5. À l’homme d’aujourd’hui, souvent insatisfait d’une existence vide et éphémère, et recherchant la joie et le bonheur authentiques, le Christ se propose en exemple pour l’inviter à le suivre. À qui l’écoute, il demande de dépenser sa vie pour ses frères. Un tel don est source d’une réalisation plénière de soi et d’une joie profonde, comme le montre l’exemple éloquent des hommes et des femmes qui, abandonnant leur vie tranquille, n’ont pas hésité à risquer leur vie comme missionnaires dans les diverses parties du monde. On en trouve un témoignage dans la décision de ces jeunes qui, animés par la foi, ont embrassé la vocation sacerdotale ou religieuse pour se mettre au service du «salut de Dieu». On en a une illustration dans le nombre croissant de volontaires qui, avec disponibilité et promptitude, se dévouent pour les pauvres, les personnes âgées, les malades et tous ceux qui connaissent des situations de détresse.

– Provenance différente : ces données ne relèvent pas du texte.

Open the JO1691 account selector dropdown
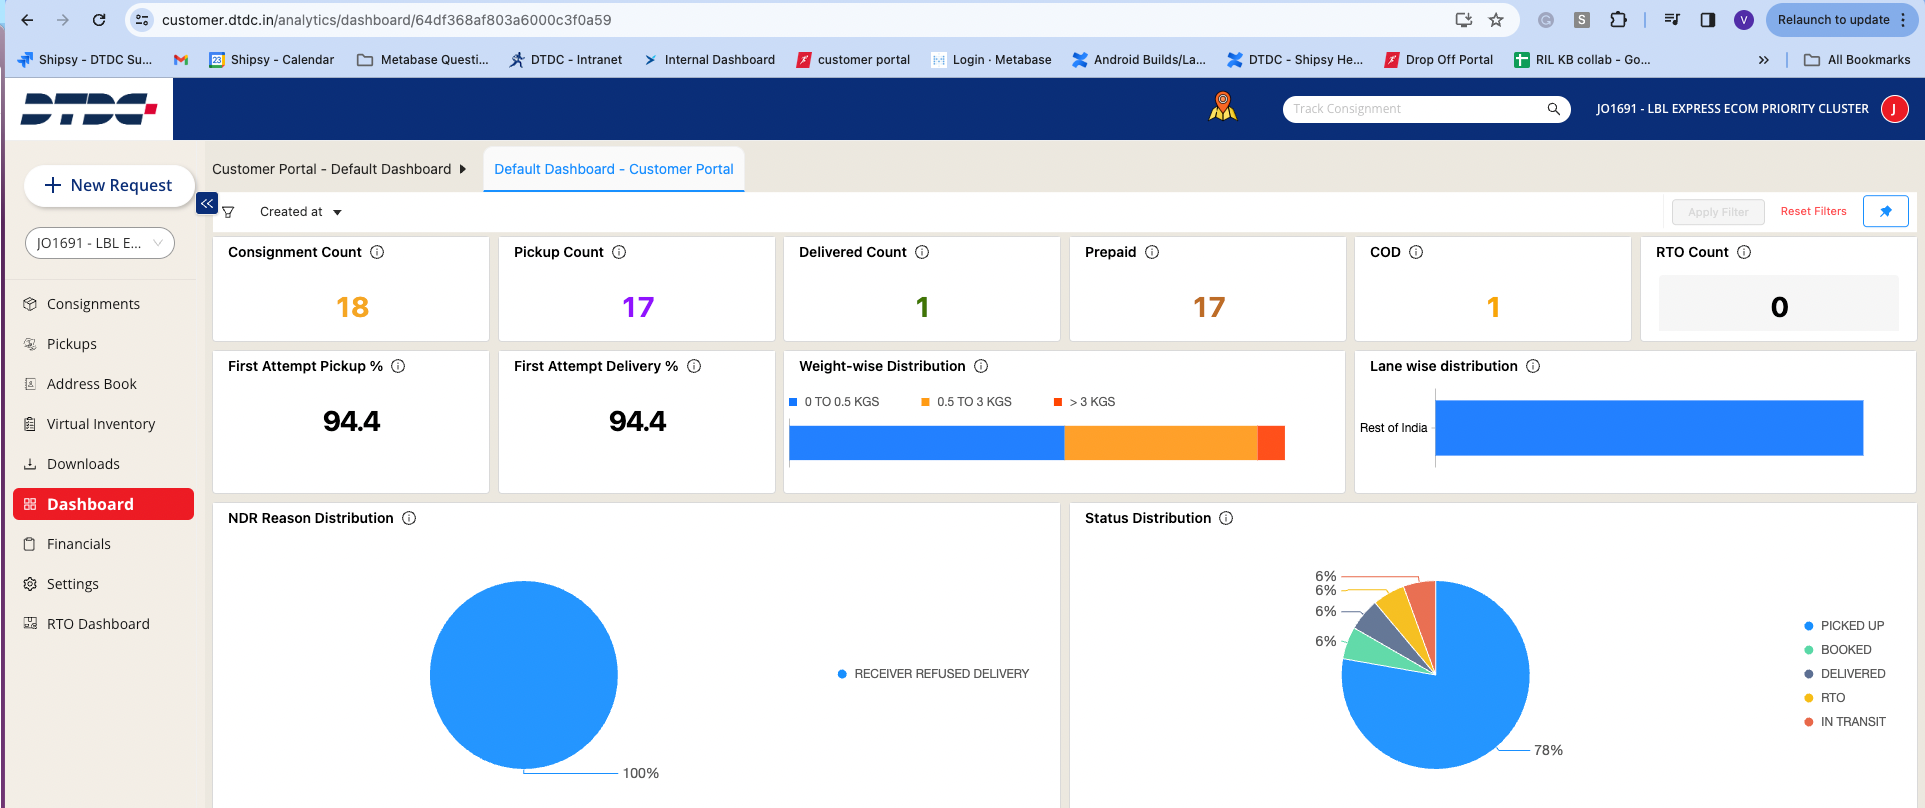 [99, 243]
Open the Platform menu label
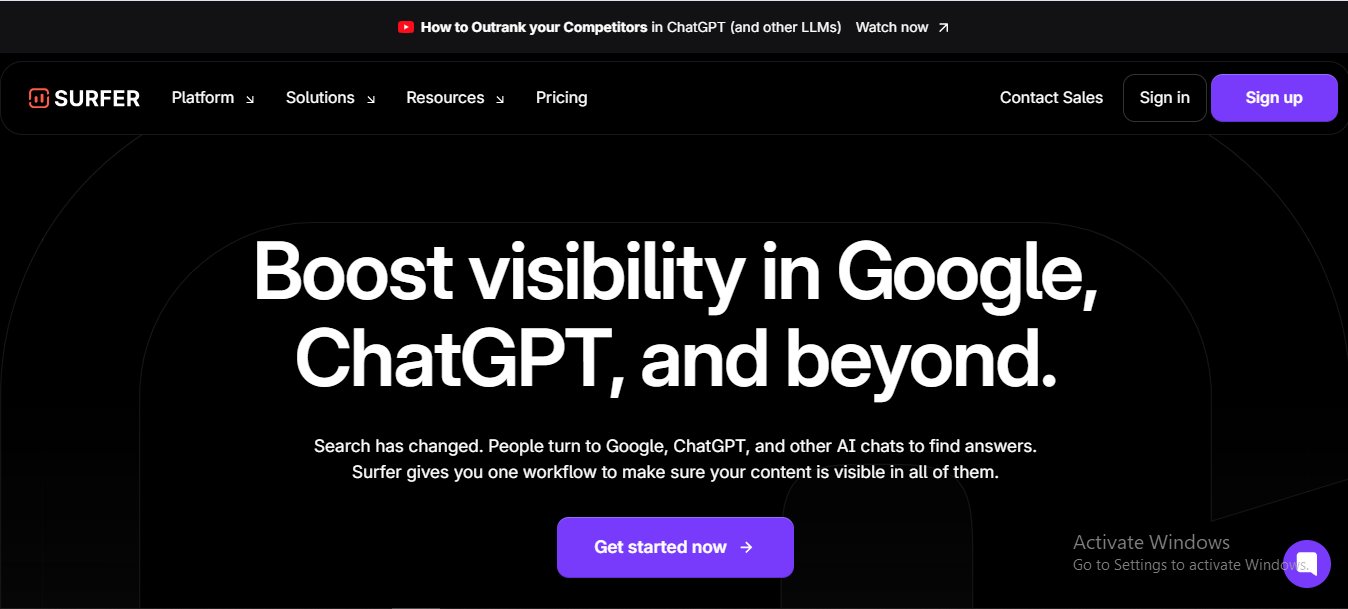This screenshot has height=609, width=1348. tap(203, 98)
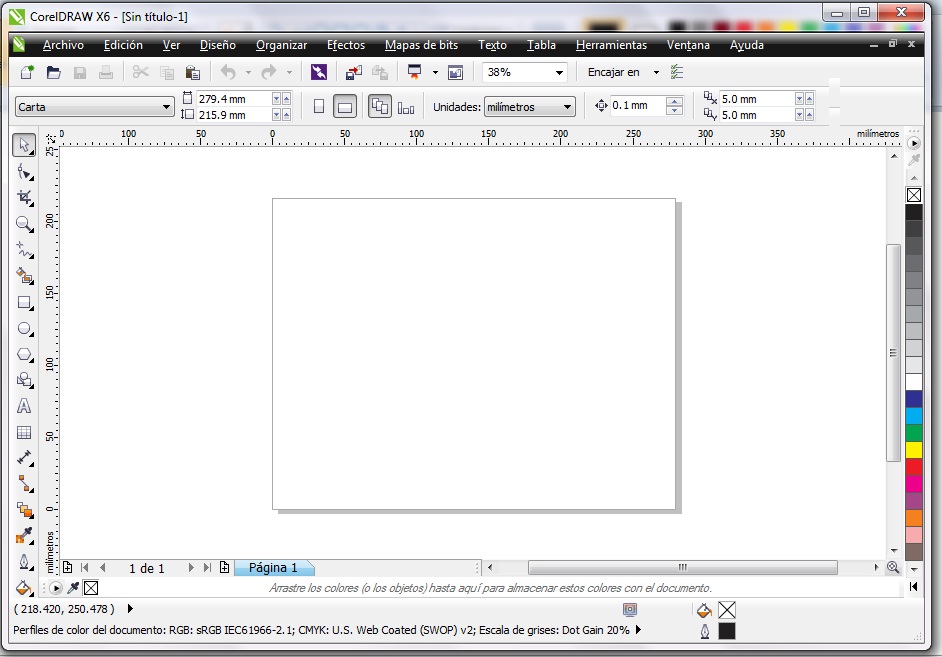Viewport: 942px width, 657px height.
Task: Open a document with the Open icon
Action: (x=54, y=71)
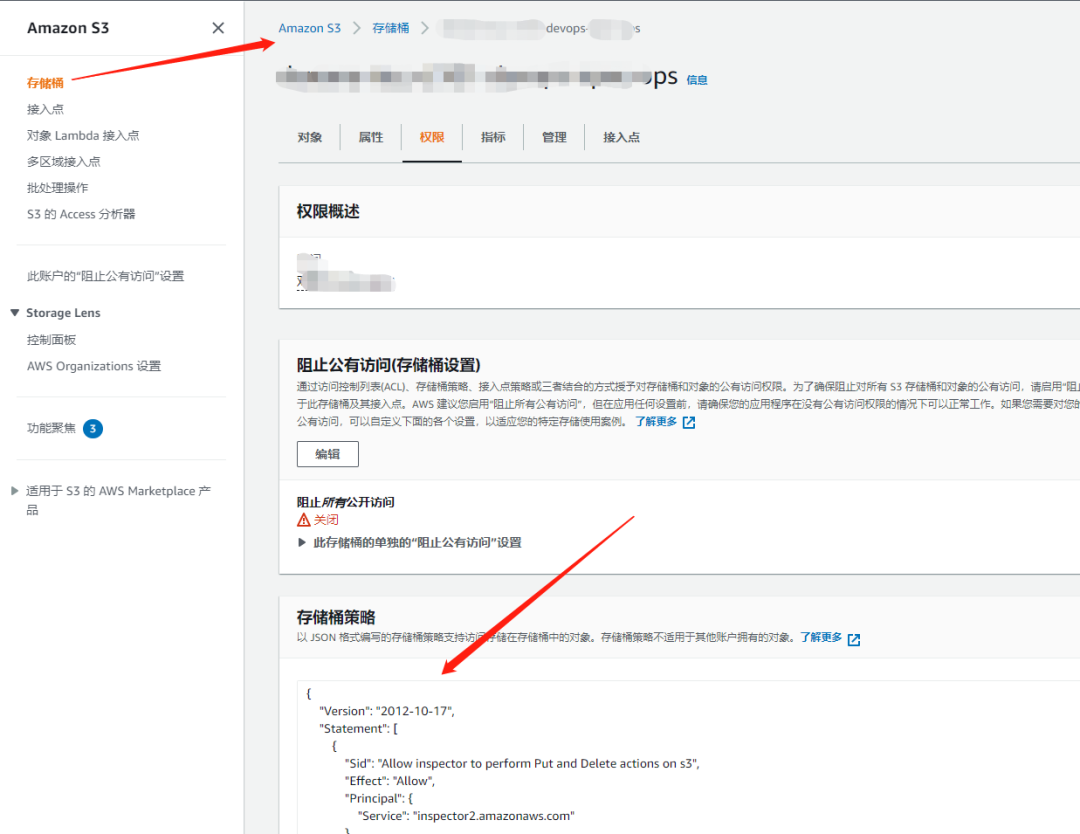Open the 指标 tab

point(492,137)
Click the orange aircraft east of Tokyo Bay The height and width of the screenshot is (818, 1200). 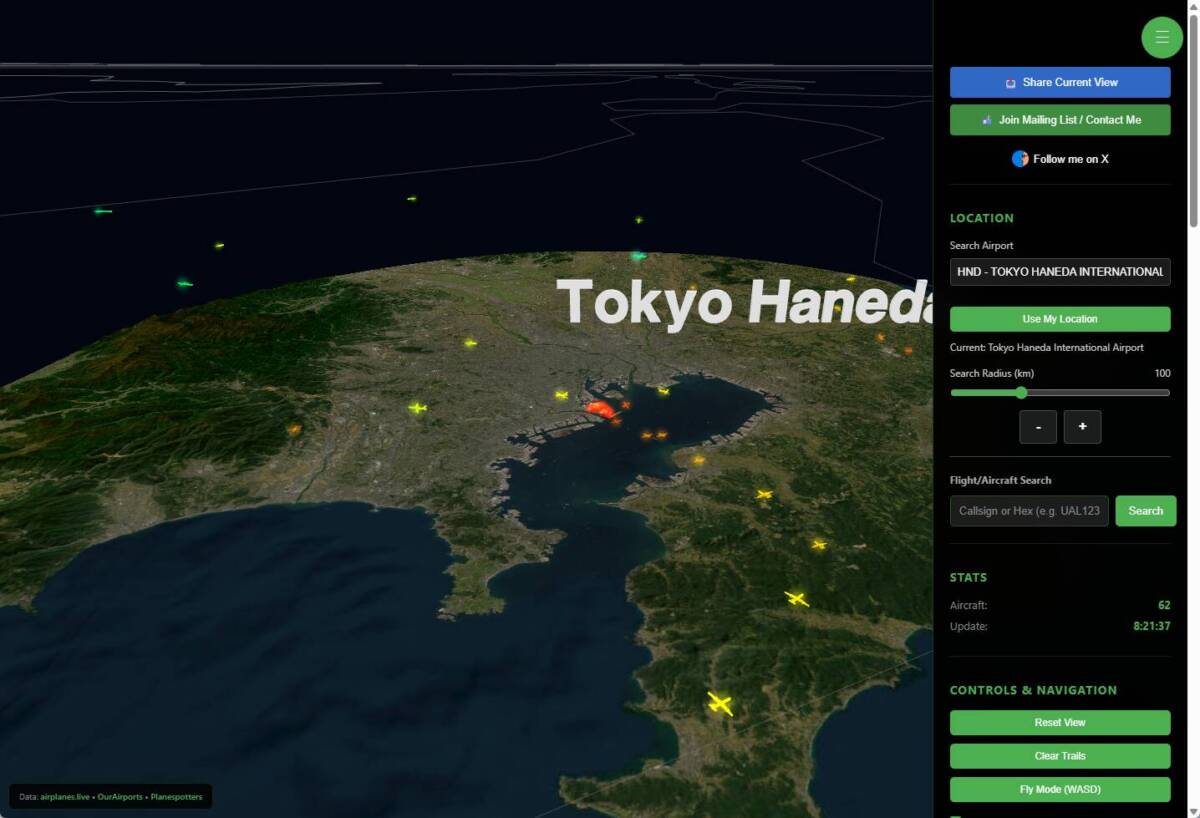tap(651, 435)
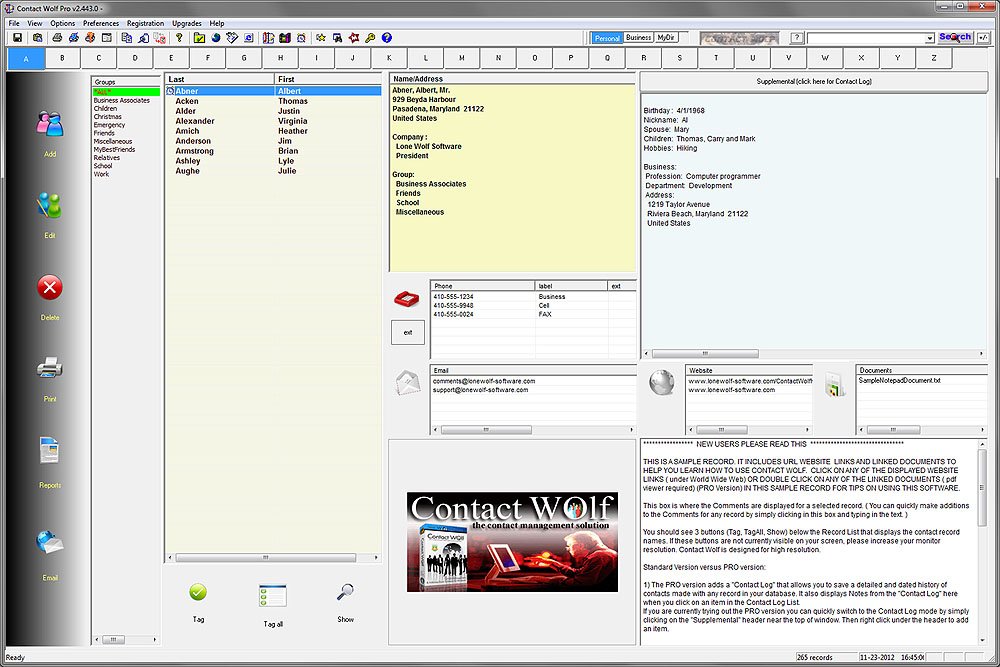Click the globe icon beside Website panel
This screenshot has width=1000, height=667.
tap(662, 382)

On a pu assister récemment à de beaux mouvements de solidarité en faveur des victimes des inondations en Europe, des tremblements de terre en Amérique latine et en Italie, des épidémies en Afrique, des éruptions volcaniques aux Philippines, sans oublier les autres parties du monde ensanglantées par la haine et la guerre.
En de telles circonstances, les moyens de communication sociale s’avèrent fort utiles, montrant l’aide réalisée et avivant la disponibilité pour soutenir ceux qui sont dans l’épreuve et dans la difficulté. Ce n’est pas toujours l’impératif chrétie
n de l’amour qui motive l’intervention en faveur d’autrui, mais une compassion naturelle. Toutefois celui qui assiste la personne dans le besoin jouit toujours de la bienveillance de Dieu. Dans les Actes des Apôtres, on peut lire que Tabitha, qui était disciple, est sauvée parce qu’elle a fait du bien à son prochain (cf. 9, 36 ss.). Le centurion Corneille obtient la vie éternelle en raison de sa générosité (cf. ibid., 10, 1-31).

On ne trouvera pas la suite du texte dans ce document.